Rowland explained that the idea of achieving resistance to PRRS through gene editing goes back 20 years. He and his colleagues published a paper in 2002 about removing a protein through gene editing in pigs to make their organs suitable for transplantation to humans.
At that time, other researchers described proteins likely responsible for the PRRS virus entering and infecting the lungs of pigs. “Similar to the molecule on the cell surface that resulted in rejection of an organ,” Roland explained, “the molecule responsible for PRRS virus infection may also be located on the surface of the cell.” In June of 2002, he filed a disclosure with the University of Missouri describing how scientists could remove the gene responsible for susceptibility.
However, in late 2021, researchers based in Scotland and New Zealand stated that gene editing alone will not eradicate PRRS. They surmised that whilst “recent production of gene-edited pigs that are fully resistant to the PRRS virus have raised expectations for eliminating this deadly disease, our models predict that disease elimination on a national scale would be difficult to achieve if gene editing was used as the only disease control.” However, they said elimination could be possible within 3 to 6 years “if gene editing were complemented with widespread and sufficiently effective vaccination.”
In March 2022, the FDA made its first decision on gene-edited livestock.

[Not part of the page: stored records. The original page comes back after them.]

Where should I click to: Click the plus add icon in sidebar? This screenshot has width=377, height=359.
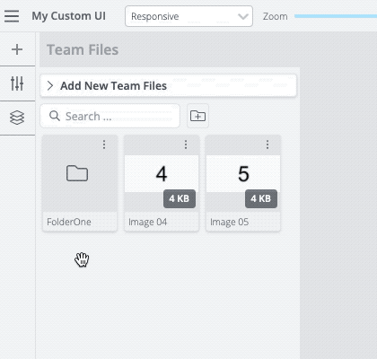coord(17,49)
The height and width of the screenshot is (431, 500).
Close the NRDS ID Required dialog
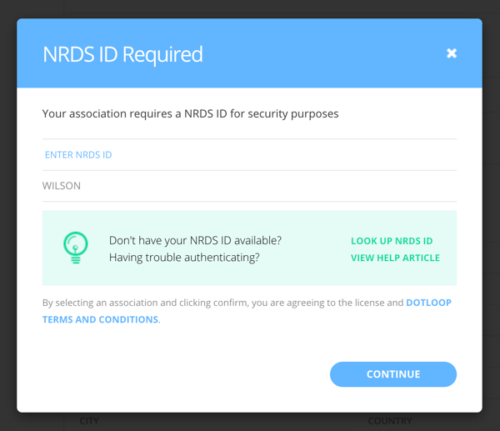click(x=451, y=53)
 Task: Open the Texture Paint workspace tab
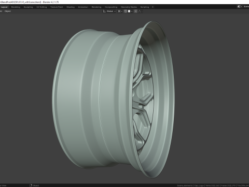(57, 7)
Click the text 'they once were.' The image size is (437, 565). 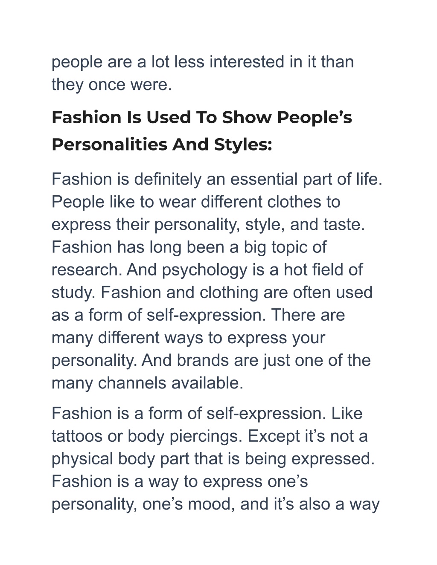tap(112, 84)
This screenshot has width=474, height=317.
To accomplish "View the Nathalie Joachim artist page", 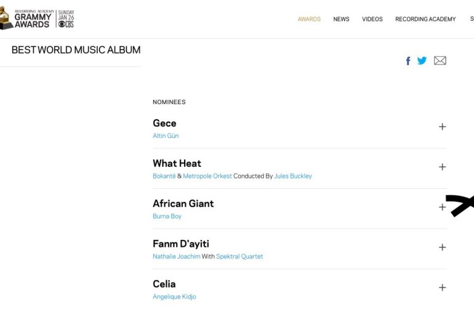I will coord(176,257).
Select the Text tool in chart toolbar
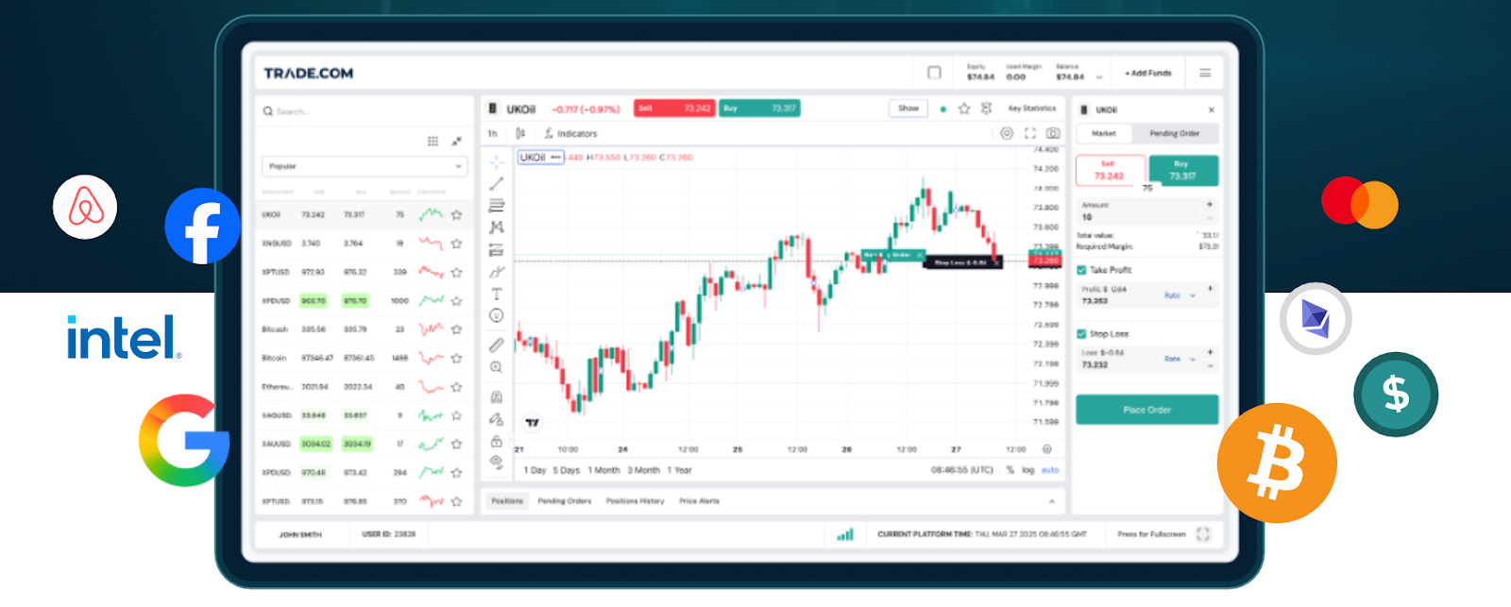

It provided an enforcement discretion ruling (a ‘low risk determination’) for 2 calves with a gene edit for ‘slick coats,’ which makes them more heat tolerant. The ruling was given to Recombinetics (parent company of Acceligen).
In 2020, ‘GalSafe’ pigs and ‘AquAdvantage’ salmon became the first genetically engineered (transgenic) livestock approved by the FDA for human consumption.
This genetic engineering technology involves insertion of foreign DNA into the genome, and these pigs and salmon are considered genetically modified organisms (GMO), like RoundUp Ready crops.
The Food and Drug Administration (FDA) approved the use of GalSafe pigs in the production of drugs, for organs/tissues for human transplant, and for meat to be consumed by people with the Alpha-Gal meat allergy. A still-active petition was started about a year ago asking that GalSafe pork be provided to these people.
In 2022, the first study to gauge public acceptance in the US for gene edited foods was released. The study showed “that when you have a new technology that people are not familiar with, other factors play a much bigger role [in acceptance], especially people’s social and ethical values, and whether they trust government and industry to protect them.”
In 2020, a gene editing approach was proposed by researchers in Germany to stop African swine fever virus replication. Also in 2020, progress was reported in Germany, on the use of gene editing to end physical castration by removing genes associated with boar taint.